At the end of 2013, China began to release its cotton inventory and, in 2014, ended its policy of swelling its reserves. The volume that the Asian country accumulated became such that it was sufficient to supply the entire Chinese textile industry for more than a year.


At that time, the country already had more than half of the world’s total cotton reserves. The consequence of this new scenario was a sharp drop in production and a break in international trade. Another element that helped to push down the price of cotton was polyester, the synthetic fiber derived from the most abundant and economical oil, which was gaining prominence in fashion collections.





The next twist to the global cotton market was returned to China by increasing import tariffs to protect its cotton and introducing additional quotas. Stock accumulation policy and local production subsidies had pushed prices up, favoring cheaper and higher quality cotton imports. However, the measure was not enough to maintain local production and, in 2014, India took away the leadership as the world's leading producer of this raw material.

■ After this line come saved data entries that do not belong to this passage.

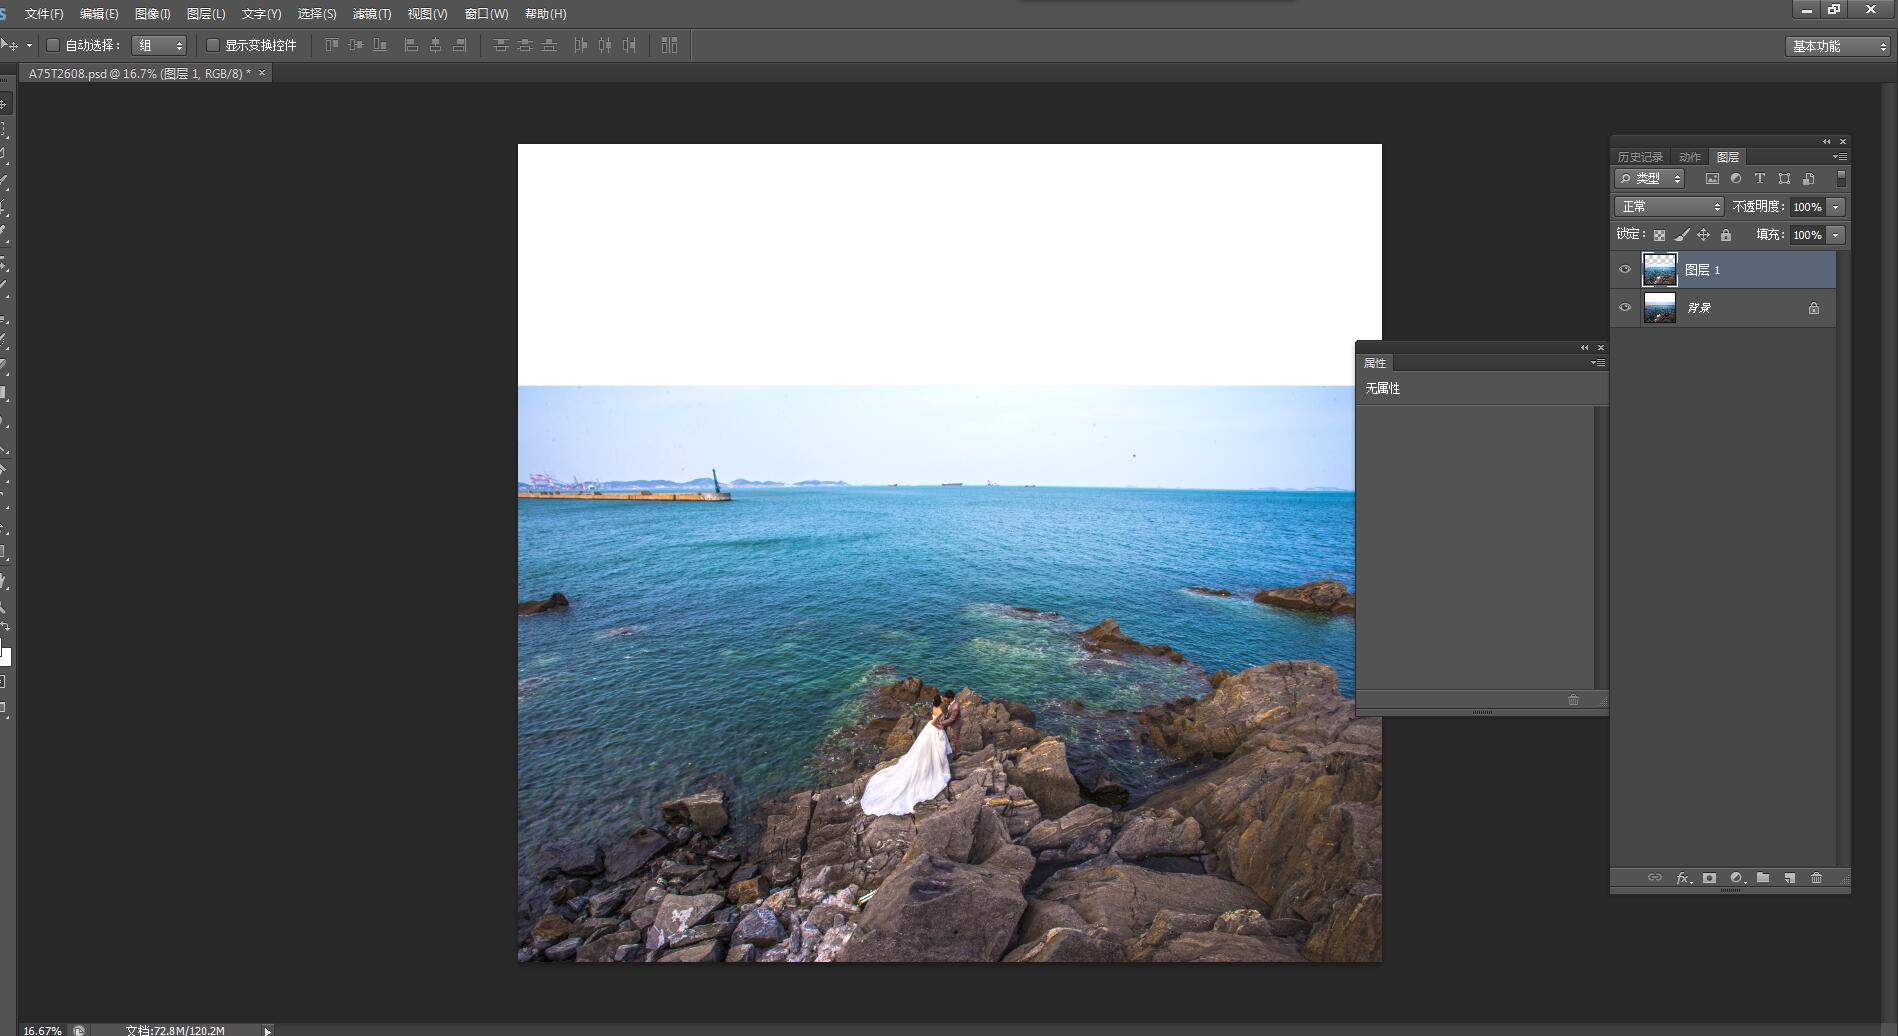Viewport: 1898px width, 1036px height.
Task: Open the 基本功能 workspace dropdown
Action: 1838,46
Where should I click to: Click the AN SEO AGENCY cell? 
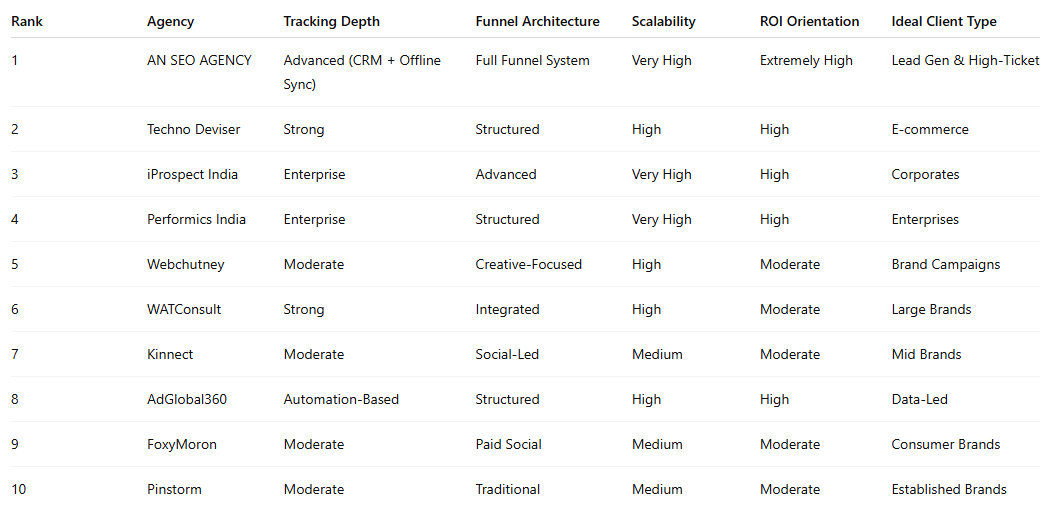199,60
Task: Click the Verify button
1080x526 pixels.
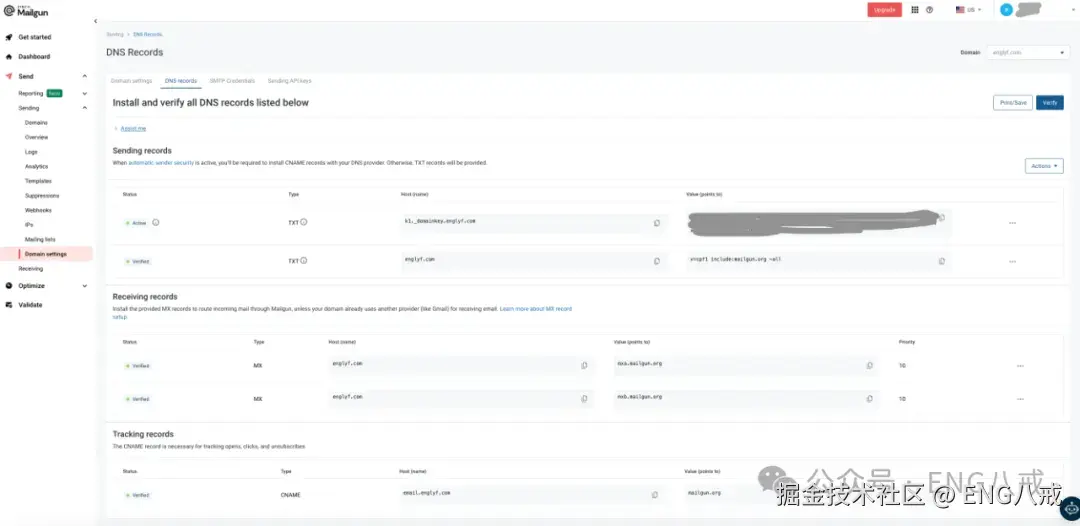Action: coord(1050,103)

Sustainable cotton and other raw materials

In parallel to the roller coaster lived in the traditional cotton market, sustainable cotton began to gain strength in 2010. That year, worldwide sales from sustainable crops of this raw material reached 5.2 billion dollars, according to the Textile Exchange. A year later, sustainable cotton business generated 6.2 billion dollars. For the first time, fashion distribution giants were betting strongly on this type of cotton. In 2011, the main consumers of sustainable cotton on the planet were already H&M, C&A, Nike, Inditex and Adidas.

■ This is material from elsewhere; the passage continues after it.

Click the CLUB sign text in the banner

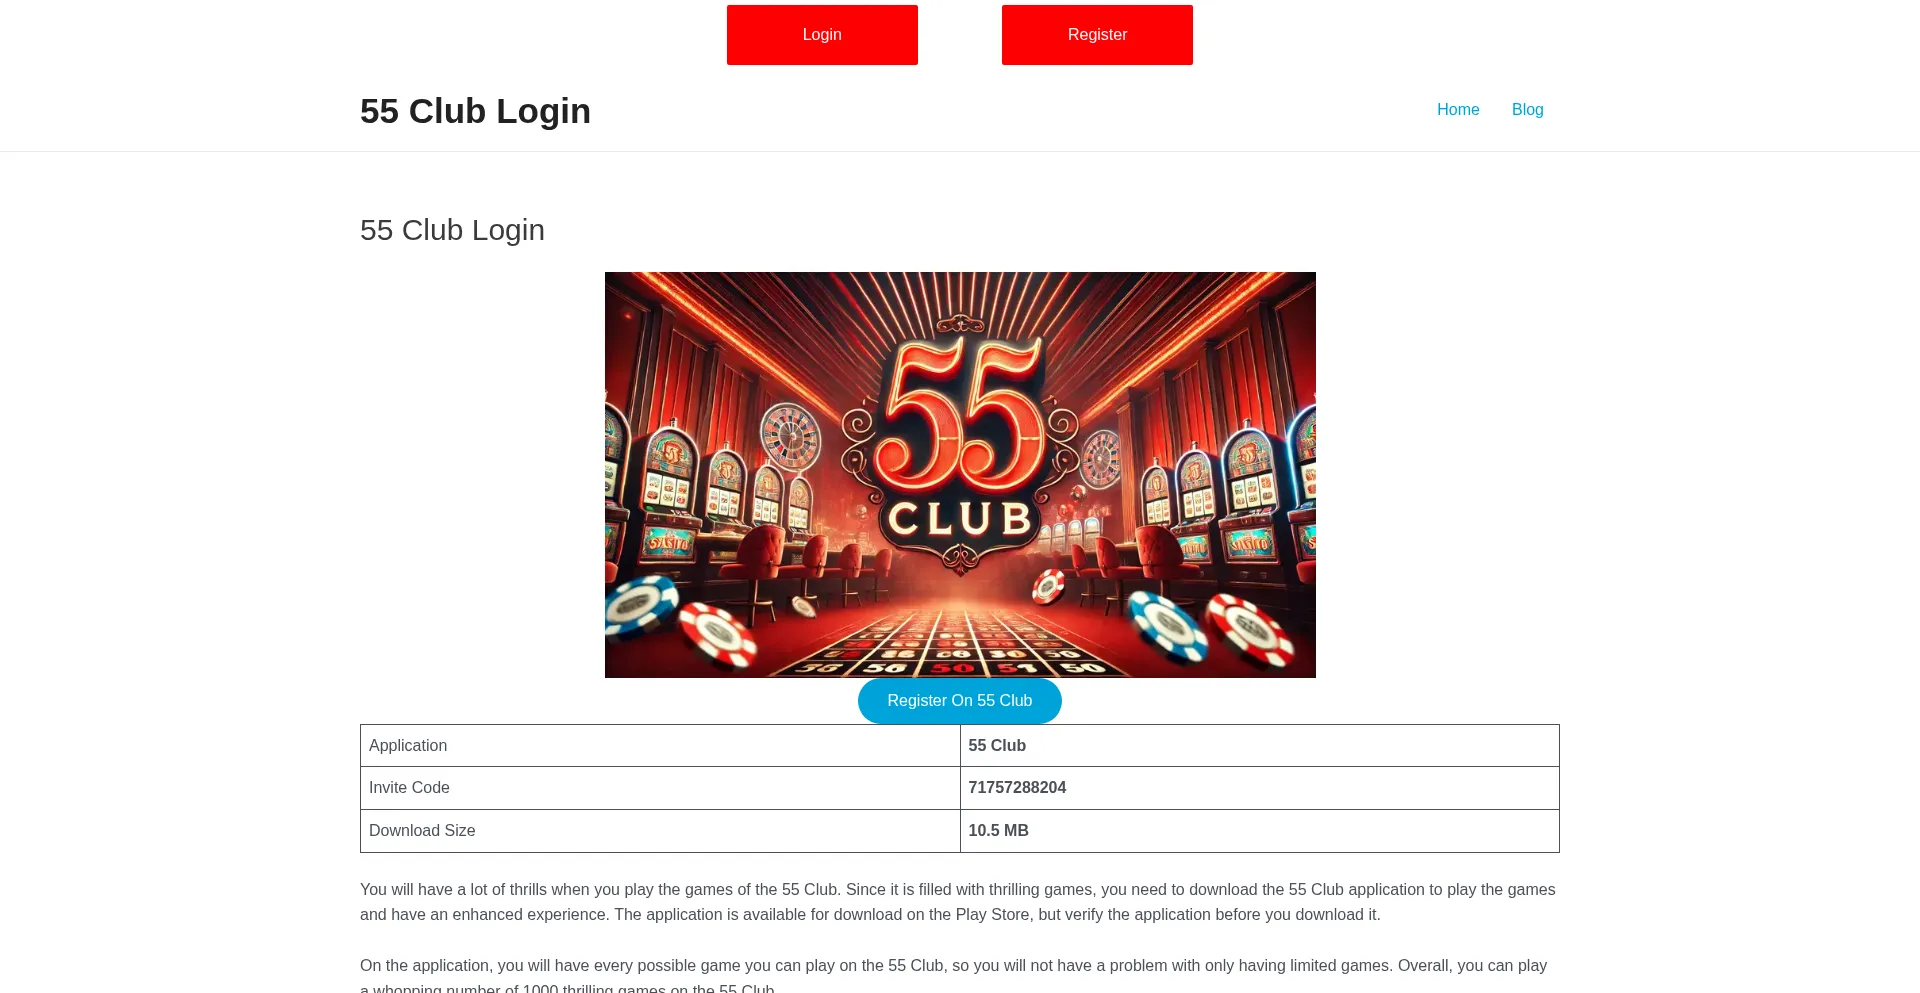click(960, 519)
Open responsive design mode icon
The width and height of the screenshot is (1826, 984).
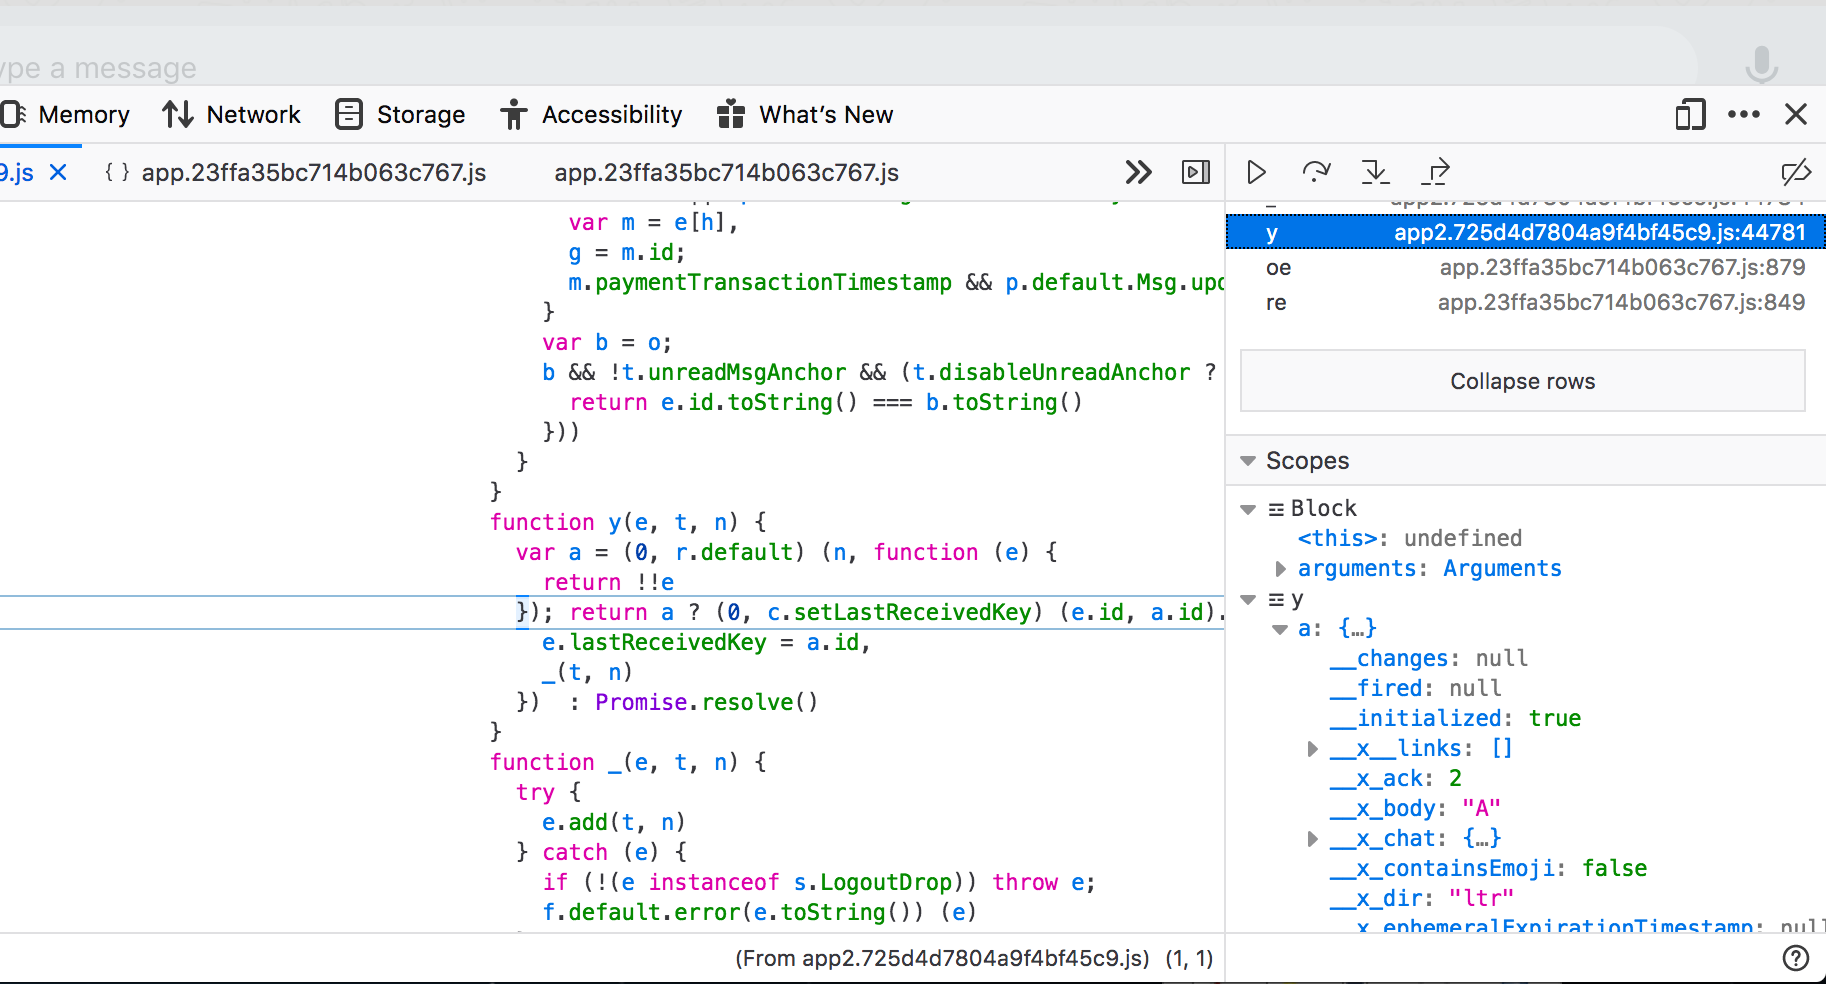point(1690,115)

The largest manufacturers of synthetic fibers

As of 2015, fashion giants began to look for synergies to speed up in this regard. Kering and H&M acquired a stake in British startup Worn Again to accelerate the development of their technology for textile recycling and circularity. In fact, the trigger for textile research and innovation in the field of raw materials has taken a radical turn.


In a first phase, all the development in smart fabrics, conductive threads and technology applied to textile was paralyzed to overturn it in the search for new substitutes for natural and synthetic raw materials. However, in 2016 and 2017, sustainability addressed a second stage: circularity. The large distribution embraced this new system of the economy to reduce dependence on raw materials from natural crops and those derived from oil. Thus, in 2017, about 19% of the cotton used in the textile industry came from sustainable sources.

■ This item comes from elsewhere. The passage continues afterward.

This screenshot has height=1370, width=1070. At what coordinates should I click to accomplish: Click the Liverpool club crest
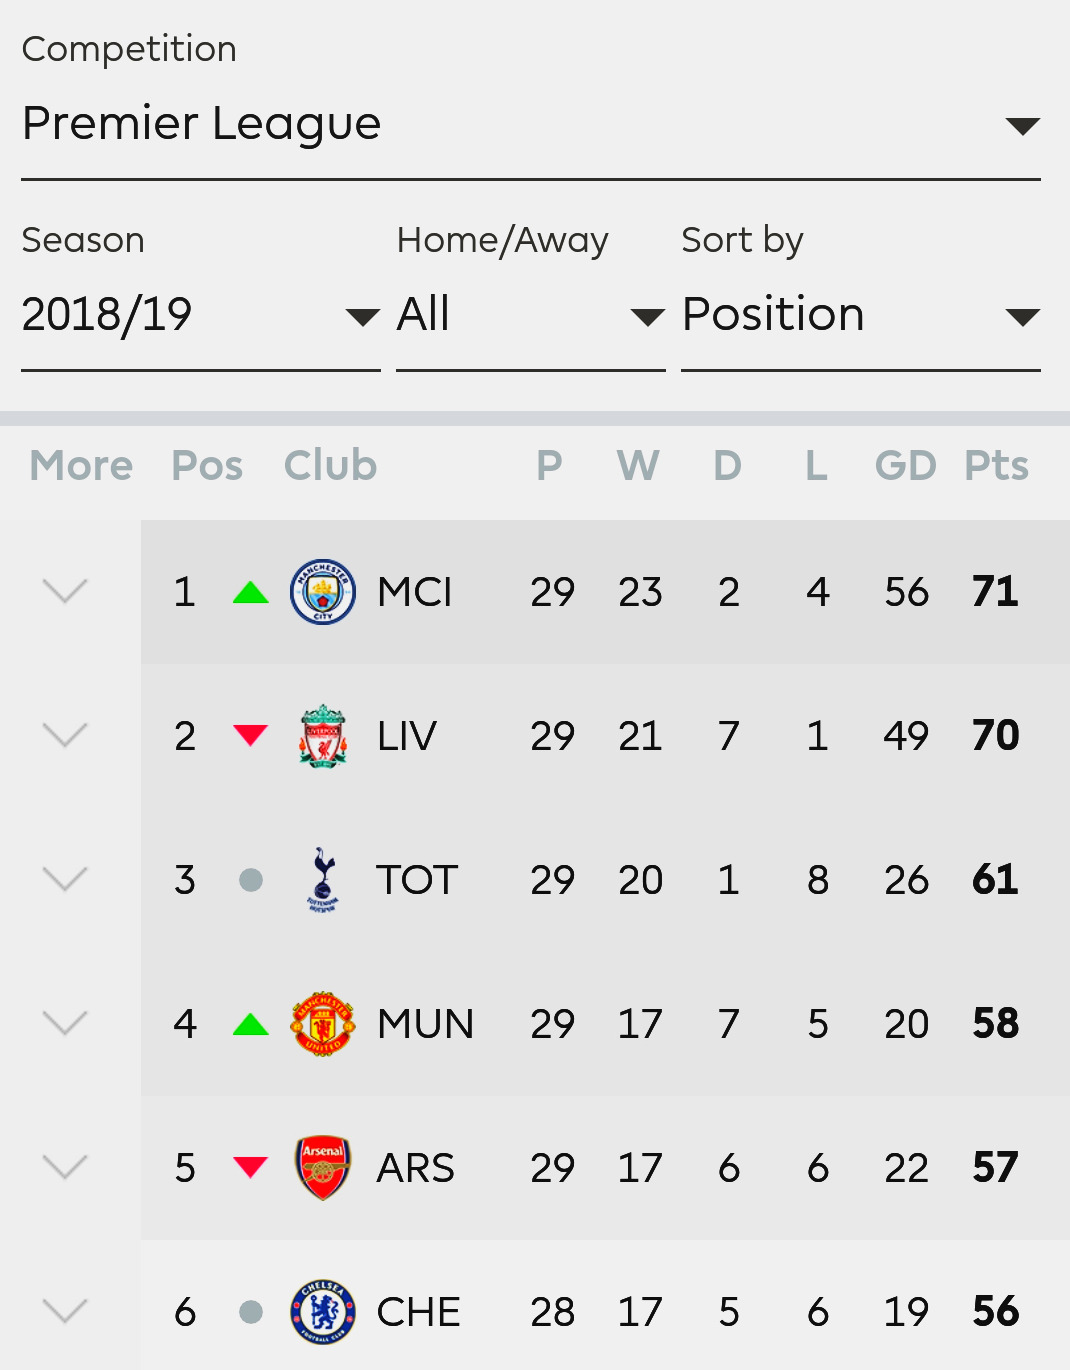point(322,736)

In the case of polyester, 14% that went to the sector was already recycled, and in viscose, 4.5% was lyocell, the most sustainable version in the production of cellulose textile fibers, according to a study by Textiles Exchange. Regarding polyester, the queen fiber of the fashion industry, in 2017 it reached a record production of 53 million metric tons. Of these, 7.42 metric tons were already made of recycled polyester. The bulk of this type of fiber comes from plastic bottles and the polyester itself for textile use.